Mick Jagger is Dorian Gray

Mick Jagger is Dorian Gray

Mick Jagger did not share the most common prejudices of his era. Legend says all he wished to be, back when he started, was Tina Turner. She opened for his shows a number to times in the sixties. Rumor has it he would imitate Tina’s moves for hours in front of a mirror. She was the coolest person in the world for him.  This is one of the funniest things I heard about Mick. There is also gossip that he’s bisexual, but whatever his sexual preferences may be, the fact is he has always treated gays and blacks friendly.

However, it’s undeniable that Mick Jagger has a very dark side to his personality. His whole attitude towards life reminds us a little bit of Oscar Wilde: especially on the occasion when he was put in jail in the sixties for drug consumption at what looked more like an orgy than a party. It’s said prison really broke him for a while, just like it damaged Mr Wilde badly at the end of the XIX century. Even more precisely, he seems to bear an uncanny similarity to one of Oscar Wilde’s most famous characters,  Dorian Gray.

Unlike Gray, however, whose aging process and corrupt and criminal lifestyle were all reflected on a portrait of himself he kept hidden in an attic, while he himself remained young with features as angelical and fresh as when he was a teenager,  Mick Jagger’s  parched and wrinkled canvas of a face certainly bears all the marks of sins and experience of someone who’s been sailing against rough winds for the most part of his life. His 70-year-old body, however, just like Dorian Gray’s tight, flexible and muscular structure, does not seem do be different than a 25-year-old man’s, when you see him on stage. The Stones’ song Time is on My Side seems to say it all about the mythological figure.

**Written problem a:** Update the data items, starting with the line that contains "The image size" and going on through the end of the rows, by replacing "legend dot" with "legend marker" and leaving everything else unchanged. Leave the pictures out of your answer.

[Data items]
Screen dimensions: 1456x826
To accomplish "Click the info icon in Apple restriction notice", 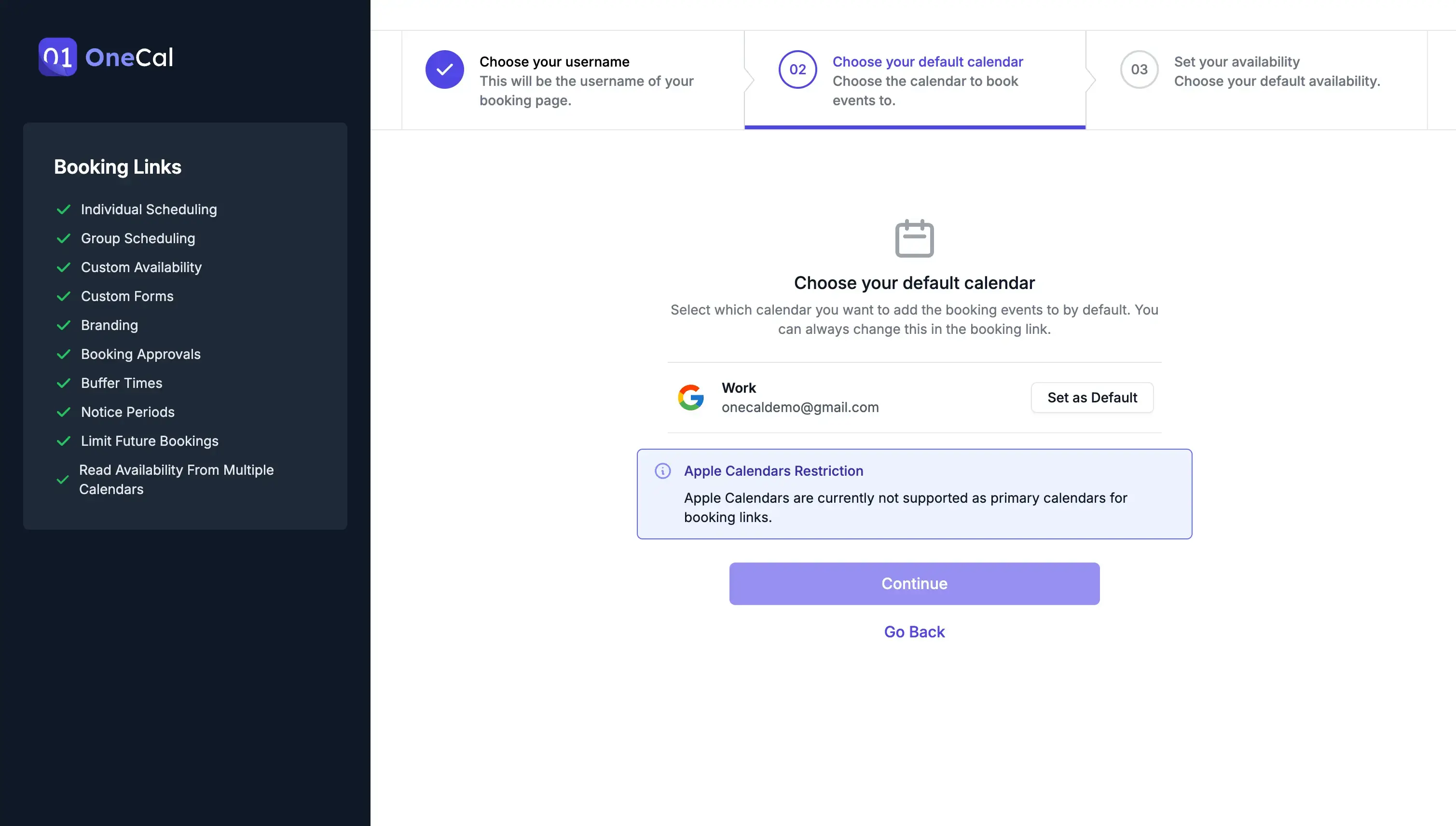I will (662, 471).
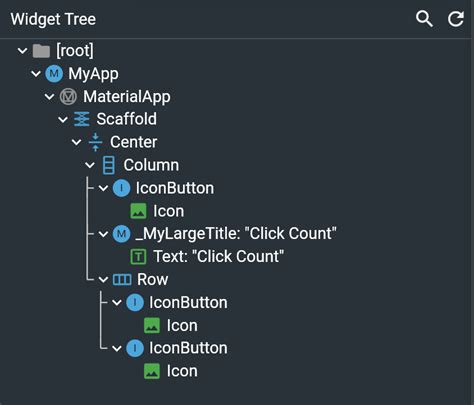Image resolution: width=474 pixels, height=405 pixels.
Task: Click the folder icon next to root
Action: (41, 51)
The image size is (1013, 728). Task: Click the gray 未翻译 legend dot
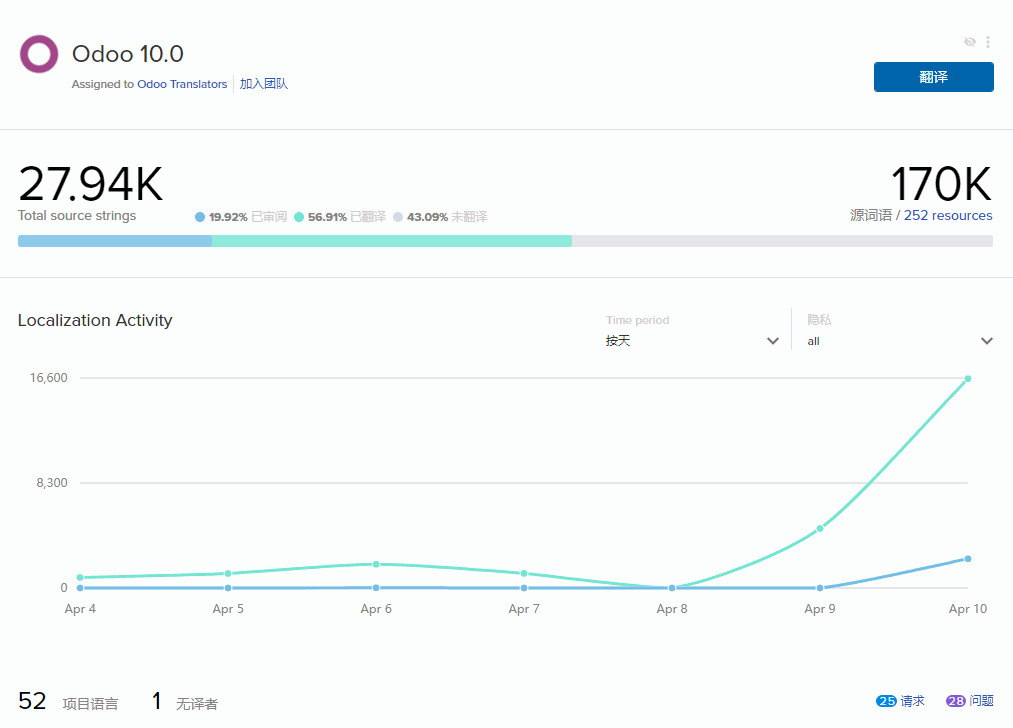398,217

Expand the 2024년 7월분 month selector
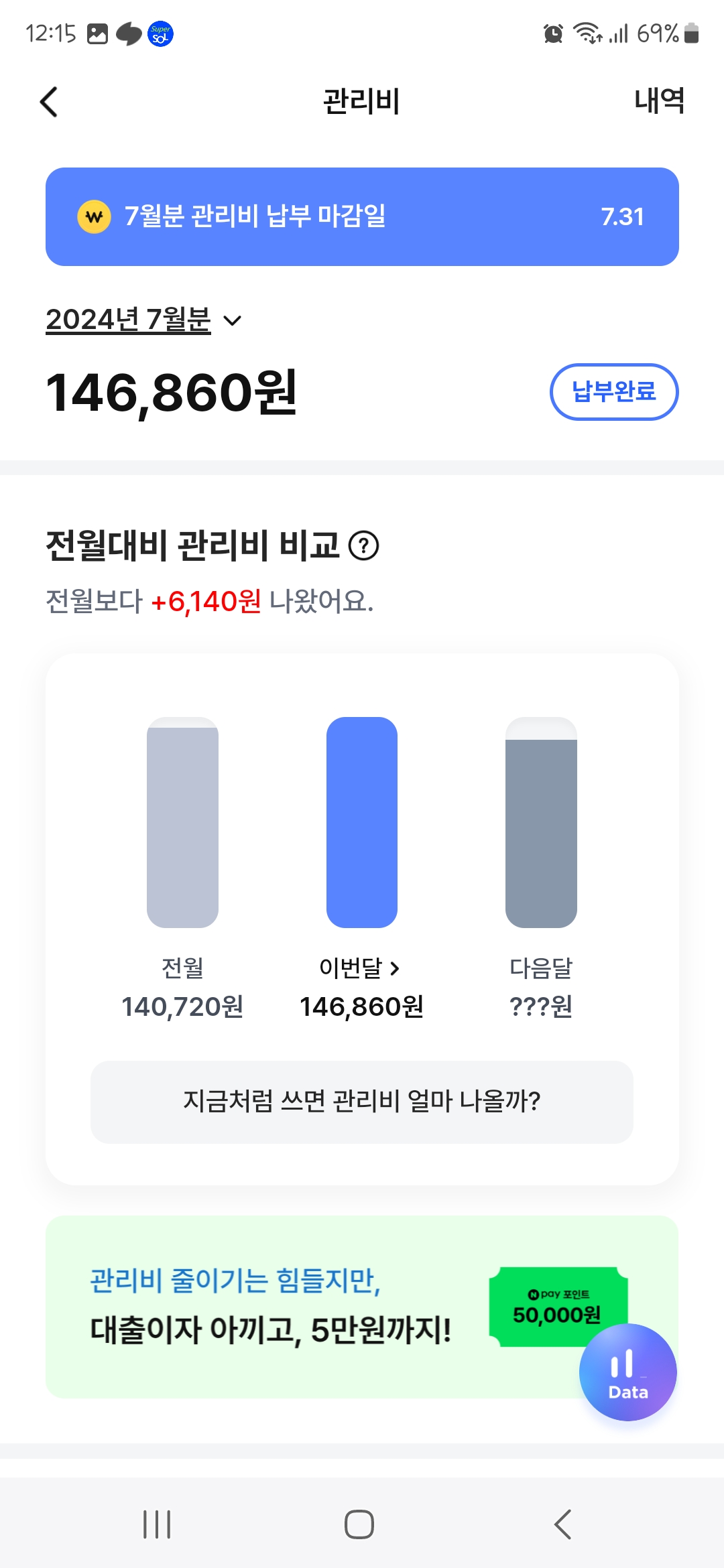[129, 320]
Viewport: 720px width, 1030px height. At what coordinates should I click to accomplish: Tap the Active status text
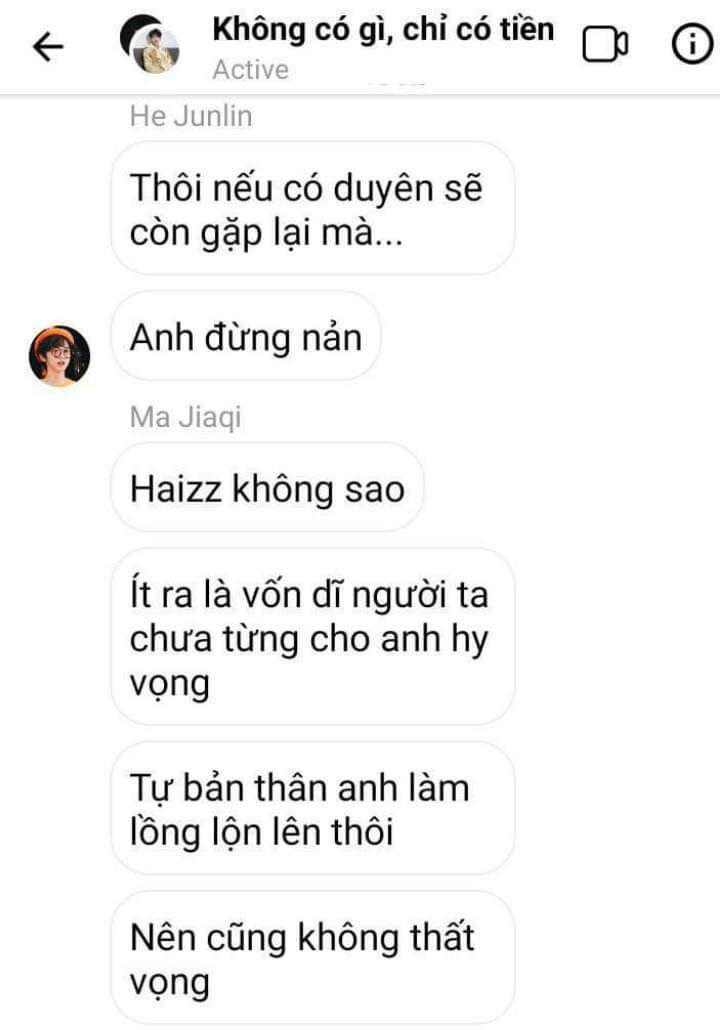250,70
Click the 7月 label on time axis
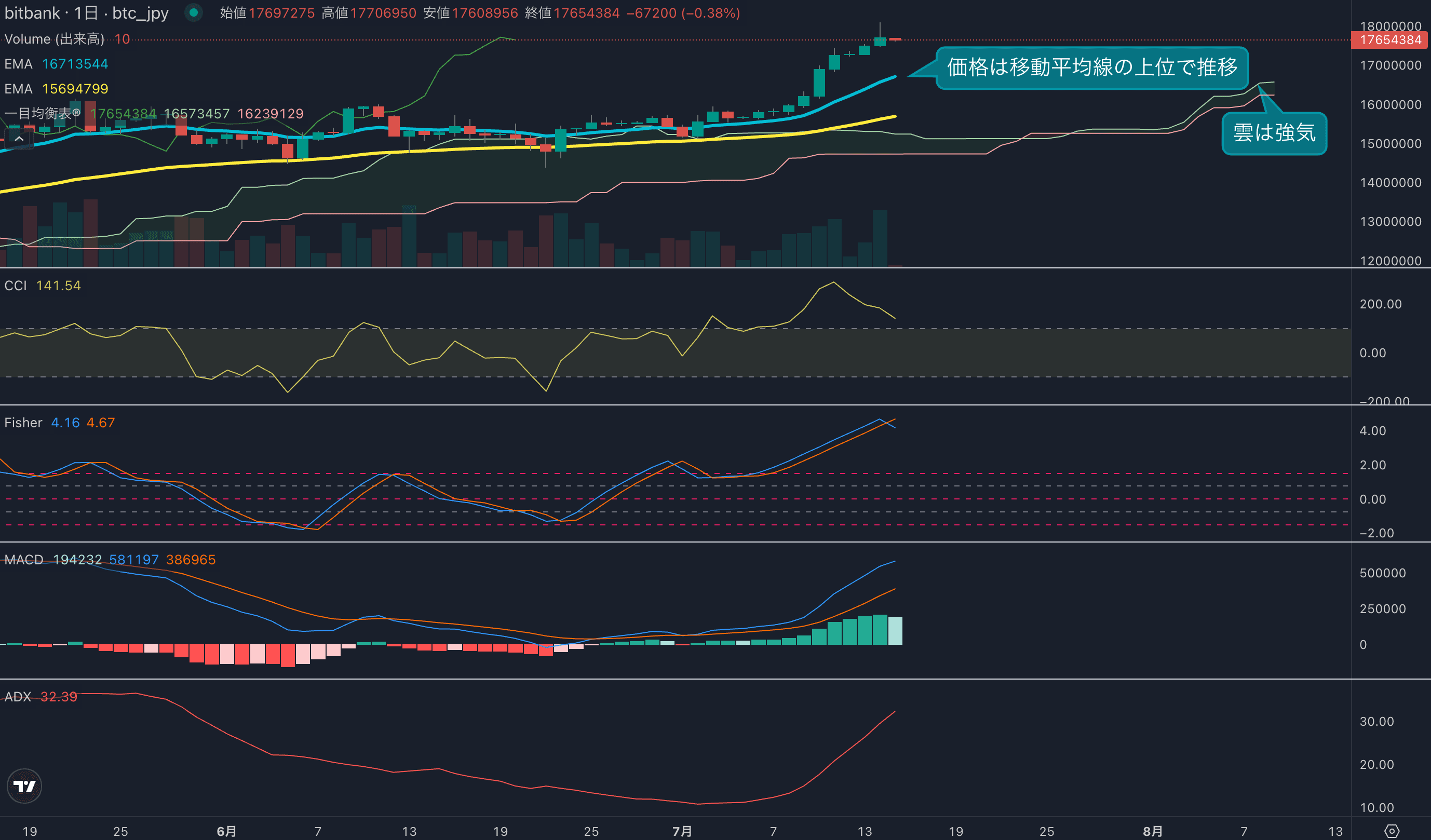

**Written problem b:** Repeat the passage comparing Mick Jagger to Dorian Gray word for word.

**Final answer a:**
The image size is (1013, 728). Task: Click the gray 未翻译 legend marker
398,217

Expand the 2024년 7월분 month selector
[129, 320]
Viewport: 720px width, 1030px height. At what coordinates should I click to accomplish: Tap the Active status text
250,70
Click the 7月 label on time axis

**Final answer b:**
Mick Jagger is Dorian Gray

Mick Jagger is Dorian Gray

Mick Jagger did not share the most common prejudices of his era. Legend says all he wished to be, back when he started, was Tina Turner. She opened for his shows a number to times in the sixties. Rumor has it he would imitate Tina’s moves for hours in front of a mirror. She was the coolest person in the world for him.  This is one of the funniest things I heard about Mick. There is also gossip that he’s bisexual, but whatever his sexual preferences may be, the fact is he has always treated gays and blacks friendly.

However, it’s undeniable that Mick Jagger has a very dark side to his personality. His whole attitude towards life reminds us a little bit of Oscar Wilde: especially on the occasion when he was put in jail in the sixties for drug consumption at what looked more like an orgy than a party. It’s said prison really broke him for a while, just like it damaged Mr Wilde badly at the end of the XIX century. Even more precisely, he seems to bear an uncanny similarity to one of Oscar Wilde’s most famous characters,  Dorian Gray.

Unlike Gray, however, whose aging process and corrupt and criminal lifestyle were all reflected on a portrait of himself he kept hidden in an attic, while he himself remained young with features as angelical and fresh as when he was a teenager,  Mick Jagger’s  parched and wrinkled canvas of a face certainly bears all the marks of sins and experience of someone who’s been sailing against rough winds for the most part of his life. His 70-year-old body, however, just like Dorian Gray’s tight, flexible and muscular structure, does not seem do be different than a 25-year-old man’s, when you see him on stage. The Stones’ song Time is on My Side seems to say it all about the mythological figure.